\documentclass{article}
\usepackage[instructions]{hw}
\newcommand{\hw}{{\lang} Type System Specification}
\newcommand{\topic}{Cornell University}
\usepackage{import}
\subimport{../hw/}{hw-header}

\usepackage{mathpazo}
\usepackage{amssymb}

\usepackage{xr}
\externaldocument[:language:]{language}

\newcommand\hmul{\texttt{*\char62\char62}}

\newcommand{\kw}[1]{\ensuremath{\mathtt{#1}}}
\newcommand{\pr}{\ensuremath{^{\prime}}}
\newcommand{\dpr}{\ensuremath{^{\prime\prime}}}
\newcommand\unit{()}
\newcommand\Grho{Γ(ρ)}
\newcommand\Gbeta{Γ(β)}

\newcommand{\PC}{\ensuremath{Γ ⊢}}
\newcommand{\PCs}[1]{\ensuremath{Γ#1\rho\beta ⊢_s}}
\newcommand{\PCloop}{\ensuremath{Γ\rho~\kw{true} ⊢_s}}

\newcommand\typeof{\mathit{typeof}}
\newcommand\varsof{\mathit{varsof}}

\newcommand\fd{\mathit{gd}}
\newcommand\rulesep{1em}

\allowdisplaybreaks

\begin{document}
\headerBase{\\Version of \today}

\section{Changes}
\begin{itemize}
\item 2/20: Updated rules for checking multiple assignment and
simplified handling of function and procedure types.
% \item None yet; watch this space.  % Do not delete this line; comment instead.
\end{itemize}

\section{Types}
The {\lang} type system uses a somewhat bigger set of types than can
be expressed explicitly in the source language:
\[
\begin{aligned}[t]
t &::= \kw{int} \\
& \bnf  \kw{bool} \\
& \bnf \arrayof{t}
\end{aligned}
\qquad\qquad
\begin{aligned}[t]
T &::= (t_1,t_2,\ldots,t_n) ~~ ^{n≥0}
\end{aligned}
\qquad\qquad
\begin{aligned}[t]
R &::= \kw{unit} \\
& \bnf \kw{void}
\end{aligned}
\qquad\qquad
\begin{aligned}[t]
\sigma & ::= "var"~t \\
& \bnf "ret"~T \\
& \bnf "fn"~T \to T' 
\end{aligned}
\]
%
Ordinary types expressible in the language are denoted by the metavariable $t$,
which can be \kw{int}, \kw{bool}, or an array type.
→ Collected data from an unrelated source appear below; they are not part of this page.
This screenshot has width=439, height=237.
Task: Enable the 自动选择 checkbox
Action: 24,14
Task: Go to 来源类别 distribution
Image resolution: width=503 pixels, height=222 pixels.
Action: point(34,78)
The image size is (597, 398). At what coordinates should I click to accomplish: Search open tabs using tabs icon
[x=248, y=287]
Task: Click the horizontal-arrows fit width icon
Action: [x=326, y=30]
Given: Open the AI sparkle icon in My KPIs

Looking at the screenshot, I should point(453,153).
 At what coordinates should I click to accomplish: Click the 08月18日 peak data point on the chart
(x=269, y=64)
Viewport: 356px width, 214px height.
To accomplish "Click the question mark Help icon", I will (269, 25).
The metavariable $T$ denotes a possibly empty sequence of types, which
is useful for procedures, functions, and multiple assignments.
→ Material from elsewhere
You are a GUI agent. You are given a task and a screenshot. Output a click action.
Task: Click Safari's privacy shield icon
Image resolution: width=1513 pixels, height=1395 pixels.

The metavariable $R$ represents the outcome of evaluating a statement,
which can be either \kw{unit} or \kw{void}.
The \kw{unit} type is the
the type of statements that _might_ complete normally and permit the
following statement to execute.  The type \kw{void} is the
type of statements such as \kw{return} that _never_ pass control to the following
statement. The \kw{void} type should not be confused with the C/Java type \kw{void}, which
is actually closer to \kw{unit}.

The set $\sigma$ is used to represent typing-environment entries,
which can either be normal variables (bound to $"var"~t$ for some type $t$),
return types (bound to $"ret"~T$),
functions (bound to $"fn"~T\to T'$ where $T'≠()$),
or procedures (bound to $"fn"~T\to ()$),
where the ``result type'' $()$ indicates that the procedure
result contains no information other than that the procedure call
terminated.

\section{Type-checking expressions}

To type-check expressions, we need to know what bound variables and functions
are in scope; this is represented by the typing context $Γ$,
which maps names $x$ to types $\sigma$.

The judgment $Γ ⊢ e:t$ is the rule for the type of an expression;
it states that with bindings $Γ$ we can conclude that $e$ has the type $t$.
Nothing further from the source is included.